EDITOR'S NOTE: This is the third part of an extended Sunday series by the Daily Herald examining the impact of select and amateur athletic union teams on recreational sports.

The names may be different — AAU teams, select and travel teams, and club teams — but the images are mostly the same.

Teams loaded with superstars across regional or state-wide boundaries, coming together at tournaments to compete, win and collect trophies. Players, some just starting school, traveling across the country to win "national championships."

There are parents shelling out hundreds and thousands of dollars, many hoping their investments will one day turn into athletic scholarships. Then there's the shoe companies and other businesses pumping in money to get their own piece of this very-profitable pie.

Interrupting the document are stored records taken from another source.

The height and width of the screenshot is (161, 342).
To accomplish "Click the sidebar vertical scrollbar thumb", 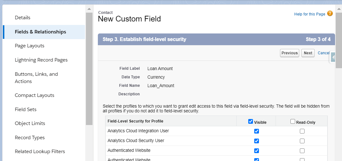I will coord(89,69).
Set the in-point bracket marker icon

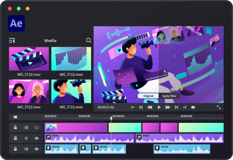[133, 107]
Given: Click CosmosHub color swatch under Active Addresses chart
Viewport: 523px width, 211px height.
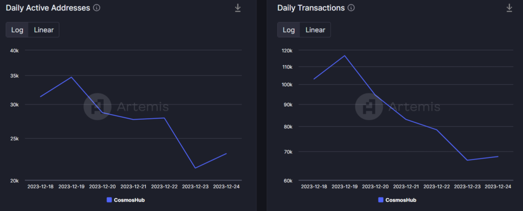Looking at the screenshot, I should click(109, 200).
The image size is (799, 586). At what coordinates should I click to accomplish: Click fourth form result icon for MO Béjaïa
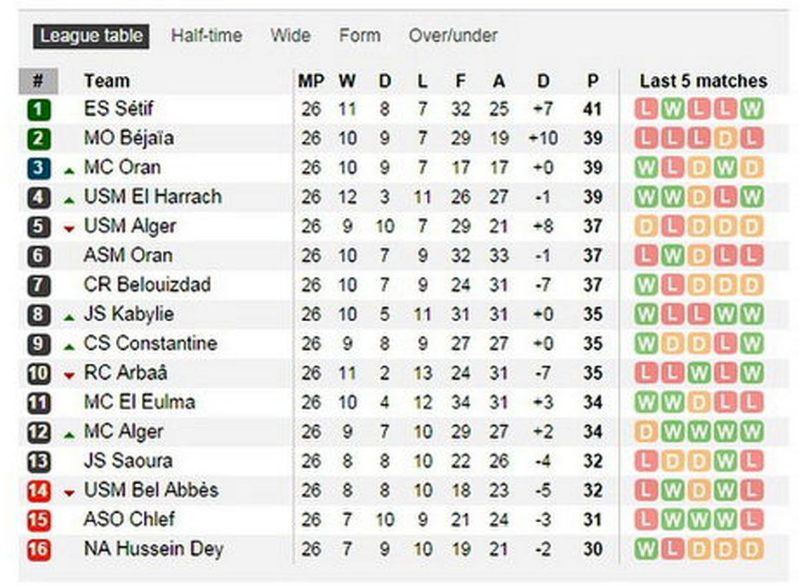click(x=725, y=138)

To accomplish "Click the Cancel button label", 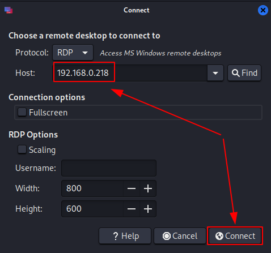I will pyautogui.click(x=185, y=236).
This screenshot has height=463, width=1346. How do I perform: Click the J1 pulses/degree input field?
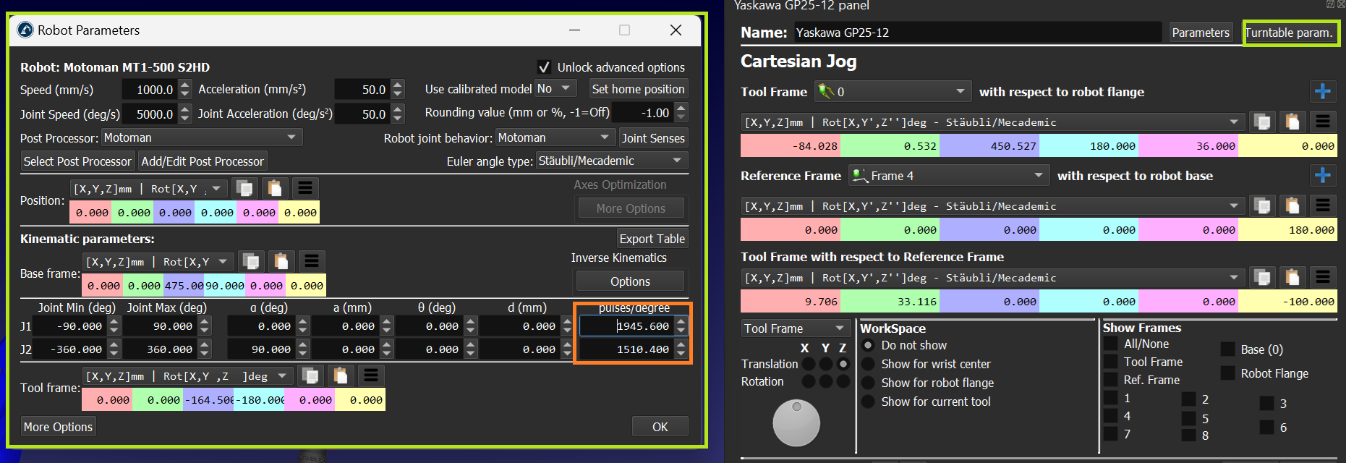tap(626, 326)
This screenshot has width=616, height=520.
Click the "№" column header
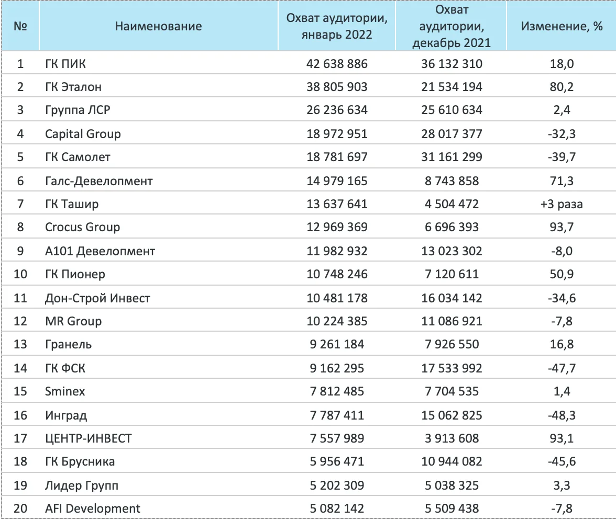point(20,26)
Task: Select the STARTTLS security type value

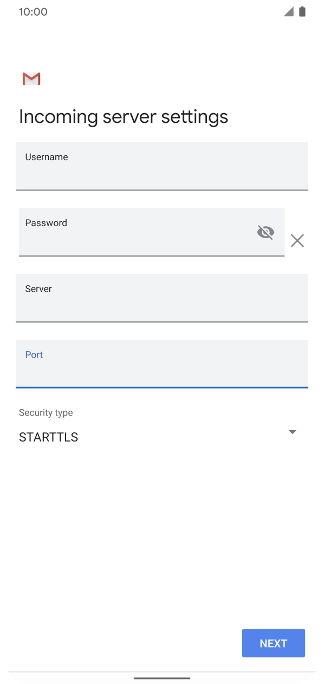Action: [x=48, y=437]
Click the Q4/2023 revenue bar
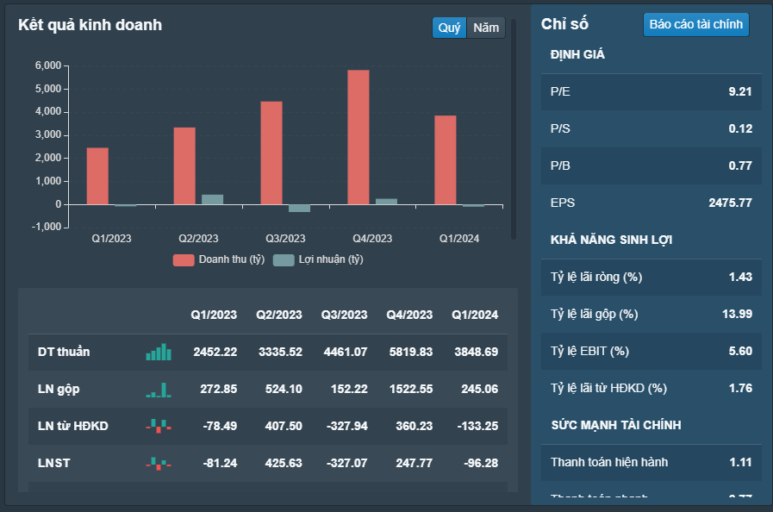This screenshot has width=773, height=512. (x=358, y=137)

For many of the area's talented athletes, this is their path. Killeen High basketball star Ta'Shawn Thomas, for example, plays his club ball with a 17-and-under Houston Hoops team that also boasts all-state guard J'Mychal Reese, a junior at Bryan, and Irving's Keith Frazier on its roster. Copperas Cove's Amy Rosenbaum, a standout setter on the high school volleyball team, plays on an Austin Juniors team that includes players from six different high schools.

Many elite select teams do stockpile top talent, whether for their need to win or give athletes an out-lying areas a chance to play. But not every travel team is based on collecting trophies or padding their resumes.

What about organizations that exist where all the athletes come from the same area, and will likely all end up attending the same school, thus creating a feeder system?

That brings us to Cove Select Baseball and its three Cove Hounds teams.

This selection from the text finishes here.